## Problem details:
Tally up how many lines in the listing below contain the string "computer", and give only the total.

## Dataset records:
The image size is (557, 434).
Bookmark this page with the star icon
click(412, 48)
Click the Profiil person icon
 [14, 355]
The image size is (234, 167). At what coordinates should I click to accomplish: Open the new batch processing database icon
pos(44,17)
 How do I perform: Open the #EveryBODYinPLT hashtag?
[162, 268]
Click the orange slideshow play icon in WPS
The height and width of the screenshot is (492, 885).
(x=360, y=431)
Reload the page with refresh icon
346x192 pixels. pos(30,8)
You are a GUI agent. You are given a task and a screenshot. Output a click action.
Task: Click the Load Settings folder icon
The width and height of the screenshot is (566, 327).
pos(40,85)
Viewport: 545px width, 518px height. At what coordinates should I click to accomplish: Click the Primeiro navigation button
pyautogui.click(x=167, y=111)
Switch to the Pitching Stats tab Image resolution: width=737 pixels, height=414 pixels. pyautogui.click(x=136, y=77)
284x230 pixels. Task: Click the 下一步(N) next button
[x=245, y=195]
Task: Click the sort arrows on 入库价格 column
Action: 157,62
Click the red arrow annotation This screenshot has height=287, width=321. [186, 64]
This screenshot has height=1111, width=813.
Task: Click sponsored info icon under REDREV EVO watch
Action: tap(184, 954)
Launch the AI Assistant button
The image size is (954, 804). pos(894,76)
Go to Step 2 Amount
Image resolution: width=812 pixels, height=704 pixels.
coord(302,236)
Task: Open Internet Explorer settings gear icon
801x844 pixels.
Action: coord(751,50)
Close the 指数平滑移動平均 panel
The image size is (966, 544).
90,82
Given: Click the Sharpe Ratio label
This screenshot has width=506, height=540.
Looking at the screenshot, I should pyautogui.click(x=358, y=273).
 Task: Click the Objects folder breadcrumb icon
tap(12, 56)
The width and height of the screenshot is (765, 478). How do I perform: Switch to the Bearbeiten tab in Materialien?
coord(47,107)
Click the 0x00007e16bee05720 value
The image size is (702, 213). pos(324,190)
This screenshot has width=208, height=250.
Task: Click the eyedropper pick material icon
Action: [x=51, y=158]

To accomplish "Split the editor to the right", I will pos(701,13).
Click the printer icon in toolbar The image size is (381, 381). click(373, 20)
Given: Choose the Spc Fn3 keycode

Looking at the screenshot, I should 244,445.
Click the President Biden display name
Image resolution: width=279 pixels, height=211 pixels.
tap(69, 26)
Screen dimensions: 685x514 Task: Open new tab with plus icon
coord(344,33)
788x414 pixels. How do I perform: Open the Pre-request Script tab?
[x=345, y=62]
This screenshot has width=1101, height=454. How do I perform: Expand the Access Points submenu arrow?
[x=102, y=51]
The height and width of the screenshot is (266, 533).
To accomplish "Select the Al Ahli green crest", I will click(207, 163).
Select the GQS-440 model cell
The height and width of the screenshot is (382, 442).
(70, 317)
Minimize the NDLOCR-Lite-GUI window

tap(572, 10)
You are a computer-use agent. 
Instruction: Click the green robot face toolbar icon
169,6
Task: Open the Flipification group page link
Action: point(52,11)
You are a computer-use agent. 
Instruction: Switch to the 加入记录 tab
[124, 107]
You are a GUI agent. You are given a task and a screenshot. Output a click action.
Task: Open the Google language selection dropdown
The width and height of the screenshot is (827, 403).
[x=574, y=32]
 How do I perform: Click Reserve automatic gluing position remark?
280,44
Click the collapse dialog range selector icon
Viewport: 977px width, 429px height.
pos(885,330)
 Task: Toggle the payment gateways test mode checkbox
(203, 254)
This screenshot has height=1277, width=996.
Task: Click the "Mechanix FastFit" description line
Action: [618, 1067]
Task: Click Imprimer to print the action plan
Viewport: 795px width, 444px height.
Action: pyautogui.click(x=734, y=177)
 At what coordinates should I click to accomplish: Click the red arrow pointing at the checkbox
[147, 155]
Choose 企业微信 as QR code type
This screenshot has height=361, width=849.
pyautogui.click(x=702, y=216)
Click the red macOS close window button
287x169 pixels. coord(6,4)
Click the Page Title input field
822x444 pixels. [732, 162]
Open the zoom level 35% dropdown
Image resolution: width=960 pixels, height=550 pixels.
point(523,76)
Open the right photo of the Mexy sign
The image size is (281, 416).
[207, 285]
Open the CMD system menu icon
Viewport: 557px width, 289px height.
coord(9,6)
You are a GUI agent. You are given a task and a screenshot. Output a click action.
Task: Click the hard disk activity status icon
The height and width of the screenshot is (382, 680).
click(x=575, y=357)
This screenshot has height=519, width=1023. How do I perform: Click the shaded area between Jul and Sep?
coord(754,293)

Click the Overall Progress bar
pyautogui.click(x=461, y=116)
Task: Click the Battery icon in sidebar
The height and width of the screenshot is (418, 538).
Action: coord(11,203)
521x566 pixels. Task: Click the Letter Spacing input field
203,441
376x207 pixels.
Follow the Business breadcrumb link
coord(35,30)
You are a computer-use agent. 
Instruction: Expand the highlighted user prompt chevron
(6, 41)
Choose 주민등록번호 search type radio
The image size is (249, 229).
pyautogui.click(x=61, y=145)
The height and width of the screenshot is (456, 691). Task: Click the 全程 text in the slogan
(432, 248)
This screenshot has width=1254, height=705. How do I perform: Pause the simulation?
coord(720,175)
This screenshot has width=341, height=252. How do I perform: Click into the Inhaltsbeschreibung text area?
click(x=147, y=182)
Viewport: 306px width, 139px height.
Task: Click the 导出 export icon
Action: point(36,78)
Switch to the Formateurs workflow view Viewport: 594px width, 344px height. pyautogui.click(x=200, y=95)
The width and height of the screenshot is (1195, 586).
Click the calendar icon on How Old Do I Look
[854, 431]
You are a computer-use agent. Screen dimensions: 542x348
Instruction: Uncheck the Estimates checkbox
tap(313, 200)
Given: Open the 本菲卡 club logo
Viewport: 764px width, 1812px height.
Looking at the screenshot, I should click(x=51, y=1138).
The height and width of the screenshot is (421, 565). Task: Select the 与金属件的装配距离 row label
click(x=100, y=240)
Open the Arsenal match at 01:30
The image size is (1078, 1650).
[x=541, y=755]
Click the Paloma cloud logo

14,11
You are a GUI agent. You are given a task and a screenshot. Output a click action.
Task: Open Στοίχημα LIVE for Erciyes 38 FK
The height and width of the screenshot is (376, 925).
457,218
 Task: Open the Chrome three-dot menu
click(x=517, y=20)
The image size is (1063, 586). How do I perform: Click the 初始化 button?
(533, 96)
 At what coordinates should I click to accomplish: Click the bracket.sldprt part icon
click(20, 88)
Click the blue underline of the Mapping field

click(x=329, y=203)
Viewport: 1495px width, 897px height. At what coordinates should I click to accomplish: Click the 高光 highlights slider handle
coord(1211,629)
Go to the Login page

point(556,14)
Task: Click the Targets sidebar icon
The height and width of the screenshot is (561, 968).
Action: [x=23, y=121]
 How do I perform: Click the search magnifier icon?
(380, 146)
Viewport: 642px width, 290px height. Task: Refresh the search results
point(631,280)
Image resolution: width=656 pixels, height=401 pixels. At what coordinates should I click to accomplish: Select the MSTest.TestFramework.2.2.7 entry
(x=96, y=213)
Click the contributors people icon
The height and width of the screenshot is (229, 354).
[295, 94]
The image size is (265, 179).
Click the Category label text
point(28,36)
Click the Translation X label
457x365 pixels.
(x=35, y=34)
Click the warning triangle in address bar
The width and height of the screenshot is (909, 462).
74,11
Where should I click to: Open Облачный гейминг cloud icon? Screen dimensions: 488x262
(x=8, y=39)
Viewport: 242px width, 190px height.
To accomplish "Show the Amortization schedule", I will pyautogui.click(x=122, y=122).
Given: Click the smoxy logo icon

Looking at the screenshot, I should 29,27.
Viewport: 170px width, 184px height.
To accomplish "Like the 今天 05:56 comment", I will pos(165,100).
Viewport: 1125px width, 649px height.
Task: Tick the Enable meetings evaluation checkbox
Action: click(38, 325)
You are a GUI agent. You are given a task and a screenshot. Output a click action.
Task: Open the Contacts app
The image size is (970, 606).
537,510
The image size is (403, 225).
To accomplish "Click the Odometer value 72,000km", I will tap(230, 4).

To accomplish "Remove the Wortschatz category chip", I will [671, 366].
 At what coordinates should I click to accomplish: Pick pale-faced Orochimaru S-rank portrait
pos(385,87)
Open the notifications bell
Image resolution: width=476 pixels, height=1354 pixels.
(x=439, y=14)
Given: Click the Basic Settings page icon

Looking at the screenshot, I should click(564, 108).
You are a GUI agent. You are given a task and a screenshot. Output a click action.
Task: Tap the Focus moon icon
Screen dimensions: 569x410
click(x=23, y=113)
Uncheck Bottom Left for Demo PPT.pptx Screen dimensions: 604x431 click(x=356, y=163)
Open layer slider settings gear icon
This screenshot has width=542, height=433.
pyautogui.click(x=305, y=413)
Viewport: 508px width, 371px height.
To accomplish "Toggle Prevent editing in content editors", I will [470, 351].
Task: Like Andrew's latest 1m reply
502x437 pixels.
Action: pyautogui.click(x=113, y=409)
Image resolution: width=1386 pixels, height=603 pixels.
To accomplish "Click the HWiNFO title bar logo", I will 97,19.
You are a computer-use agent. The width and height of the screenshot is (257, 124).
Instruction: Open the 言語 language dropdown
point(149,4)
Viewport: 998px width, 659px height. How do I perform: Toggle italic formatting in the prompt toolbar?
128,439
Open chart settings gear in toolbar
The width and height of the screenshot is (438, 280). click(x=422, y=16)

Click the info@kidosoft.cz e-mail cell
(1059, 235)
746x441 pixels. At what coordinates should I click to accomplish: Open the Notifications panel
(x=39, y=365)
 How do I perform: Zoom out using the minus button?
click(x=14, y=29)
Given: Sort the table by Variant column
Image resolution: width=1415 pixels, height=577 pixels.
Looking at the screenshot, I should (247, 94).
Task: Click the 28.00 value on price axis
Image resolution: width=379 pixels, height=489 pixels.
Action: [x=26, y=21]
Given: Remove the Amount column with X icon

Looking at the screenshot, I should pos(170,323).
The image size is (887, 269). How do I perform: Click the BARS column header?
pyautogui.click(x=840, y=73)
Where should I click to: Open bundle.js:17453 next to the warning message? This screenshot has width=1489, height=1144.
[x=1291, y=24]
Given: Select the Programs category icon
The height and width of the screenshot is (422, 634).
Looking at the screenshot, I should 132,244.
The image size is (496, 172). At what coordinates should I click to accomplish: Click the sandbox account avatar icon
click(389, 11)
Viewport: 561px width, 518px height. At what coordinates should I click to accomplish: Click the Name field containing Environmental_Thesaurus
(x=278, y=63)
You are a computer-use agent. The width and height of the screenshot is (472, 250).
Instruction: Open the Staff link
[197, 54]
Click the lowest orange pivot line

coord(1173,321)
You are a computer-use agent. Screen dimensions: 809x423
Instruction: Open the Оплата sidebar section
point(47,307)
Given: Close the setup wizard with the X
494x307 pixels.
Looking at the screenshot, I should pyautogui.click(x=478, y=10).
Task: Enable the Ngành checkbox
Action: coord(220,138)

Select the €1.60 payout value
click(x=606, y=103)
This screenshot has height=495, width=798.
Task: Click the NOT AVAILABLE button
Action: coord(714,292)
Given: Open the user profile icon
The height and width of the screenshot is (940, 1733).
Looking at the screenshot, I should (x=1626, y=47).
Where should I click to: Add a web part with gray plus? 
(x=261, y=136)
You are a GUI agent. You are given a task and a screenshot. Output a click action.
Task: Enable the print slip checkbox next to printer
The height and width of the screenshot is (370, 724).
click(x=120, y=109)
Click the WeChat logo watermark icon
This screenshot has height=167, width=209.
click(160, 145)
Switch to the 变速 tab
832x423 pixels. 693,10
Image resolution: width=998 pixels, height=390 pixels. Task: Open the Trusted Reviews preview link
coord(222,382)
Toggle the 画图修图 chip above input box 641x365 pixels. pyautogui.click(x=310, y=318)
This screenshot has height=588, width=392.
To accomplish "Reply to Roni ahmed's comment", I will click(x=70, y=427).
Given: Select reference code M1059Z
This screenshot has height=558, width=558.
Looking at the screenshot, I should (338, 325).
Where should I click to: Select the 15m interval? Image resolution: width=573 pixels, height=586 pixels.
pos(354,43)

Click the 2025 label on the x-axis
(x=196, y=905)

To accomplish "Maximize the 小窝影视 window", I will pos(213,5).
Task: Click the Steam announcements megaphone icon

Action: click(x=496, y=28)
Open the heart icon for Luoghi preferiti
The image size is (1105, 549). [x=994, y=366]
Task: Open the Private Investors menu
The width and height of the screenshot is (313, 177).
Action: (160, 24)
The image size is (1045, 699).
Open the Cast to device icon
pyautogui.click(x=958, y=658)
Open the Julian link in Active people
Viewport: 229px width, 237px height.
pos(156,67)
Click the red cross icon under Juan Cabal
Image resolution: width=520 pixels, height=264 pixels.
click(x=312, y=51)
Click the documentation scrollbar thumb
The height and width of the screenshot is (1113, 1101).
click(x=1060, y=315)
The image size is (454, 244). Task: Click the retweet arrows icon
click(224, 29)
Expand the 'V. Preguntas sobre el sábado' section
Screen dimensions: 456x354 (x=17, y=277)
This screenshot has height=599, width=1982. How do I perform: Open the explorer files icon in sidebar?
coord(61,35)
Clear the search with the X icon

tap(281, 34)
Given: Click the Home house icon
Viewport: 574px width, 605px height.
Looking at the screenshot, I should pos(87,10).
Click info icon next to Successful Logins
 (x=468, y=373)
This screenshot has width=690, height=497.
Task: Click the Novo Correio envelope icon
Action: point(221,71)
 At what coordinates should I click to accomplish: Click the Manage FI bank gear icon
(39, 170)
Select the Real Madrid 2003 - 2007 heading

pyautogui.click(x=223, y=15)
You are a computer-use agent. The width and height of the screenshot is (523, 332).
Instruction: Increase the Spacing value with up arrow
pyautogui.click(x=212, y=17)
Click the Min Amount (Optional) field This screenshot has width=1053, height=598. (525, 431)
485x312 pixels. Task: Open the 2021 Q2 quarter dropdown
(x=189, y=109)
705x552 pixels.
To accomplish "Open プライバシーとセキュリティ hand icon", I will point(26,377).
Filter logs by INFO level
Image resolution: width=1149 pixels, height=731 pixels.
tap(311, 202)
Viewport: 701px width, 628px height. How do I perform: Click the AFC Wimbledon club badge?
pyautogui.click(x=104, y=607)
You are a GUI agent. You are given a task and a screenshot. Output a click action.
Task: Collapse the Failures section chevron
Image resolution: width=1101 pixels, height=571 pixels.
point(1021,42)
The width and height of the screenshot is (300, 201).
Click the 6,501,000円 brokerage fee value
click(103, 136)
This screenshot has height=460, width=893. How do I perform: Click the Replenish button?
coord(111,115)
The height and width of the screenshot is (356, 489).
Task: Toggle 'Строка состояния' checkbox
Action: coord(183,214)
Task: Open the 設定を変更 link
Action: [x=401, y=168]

## Answer section:
8